What counts as large format

There’s no fixed definition but in practice, 600×600 is the starting point. 600×1200 is now probably the most common “premium” floor tile in domestic bathrooms. Beyond that — 800×1600, 1000×3000, full slab porcelain — you’re into territory where the installation is genuinely specialist and the room needs to be assessed carefully before you commit.

This piece covers the practical realities up to 600×1200, which is where most clients are.

The floor condition question

This is the first thing I look at, and it’s the thing most clients haven’t considered when they call.

A 600×1200 porcelain tile weighs around 18–22kg. It’s rigid, it has almost zero flex, and it’s approximately as forgiving of an uneven or moving substrate as a pane of glass. If your floor isn’t flat to within 3mm over a 2m span (the standard tolerance), large format tiles will rock on the high spots, crack over the voids, or both.

In a solid concrete floor — ground floor slab or concrete intermediate floor — this is usually manageable. The floor is levelled with a self-levelling compound, it cures, and you tile on a stable surface.

In a Victorian or Edwardian property with timber joists, you have more to think about. Timber floors move — seasonally, under load, as the joists age. A 600×1200 tile on a flexing timber floor without proper substrate preparation will crack. It’s when, not if.

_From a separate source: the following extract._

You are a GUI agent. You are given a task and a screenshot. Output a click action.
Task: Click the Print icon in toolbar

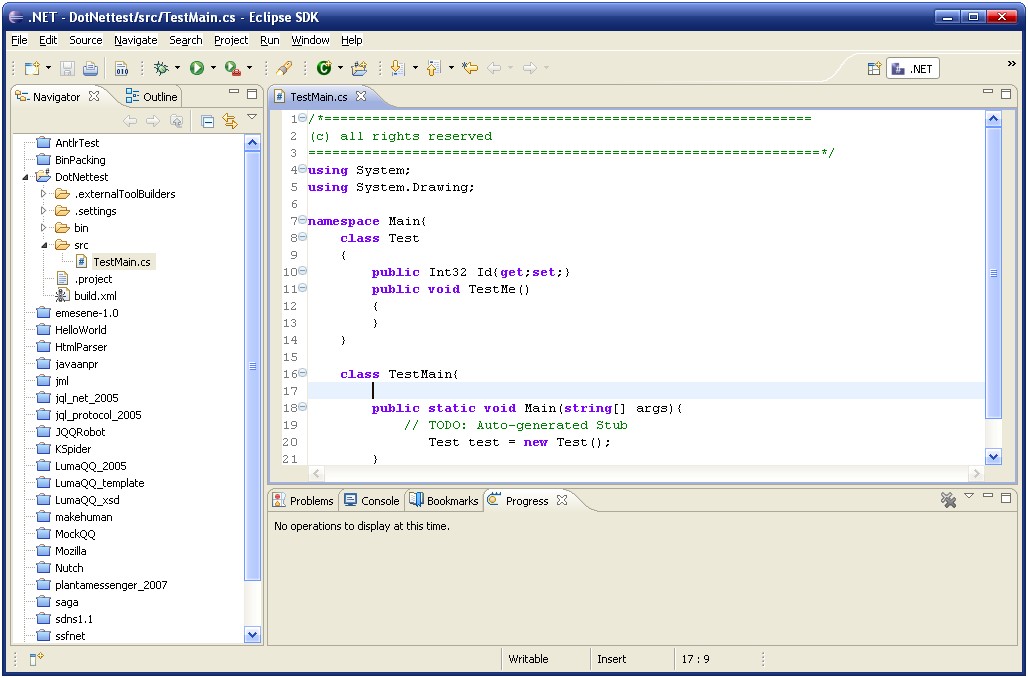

The preparation for large format tiles on timber involves: checking the joists for deflection, adding noggings between joists if there’s too much bounce, laying a rigid tile backer board across the floor, and using a decoupling membrane before tiling. This adds cost and time. It’s the reason a large format floor takes longer than a standard floor even before you start calculating the extra care required in laying.

The adhesive question

Standard wall tile adhesive (C1 class) is not appropriate for large format tiles. Large format tiles need a flexible, deformable adhesive — C2S1 or C2S2 — that can accommodate minor substrate movement and provide adequate open time.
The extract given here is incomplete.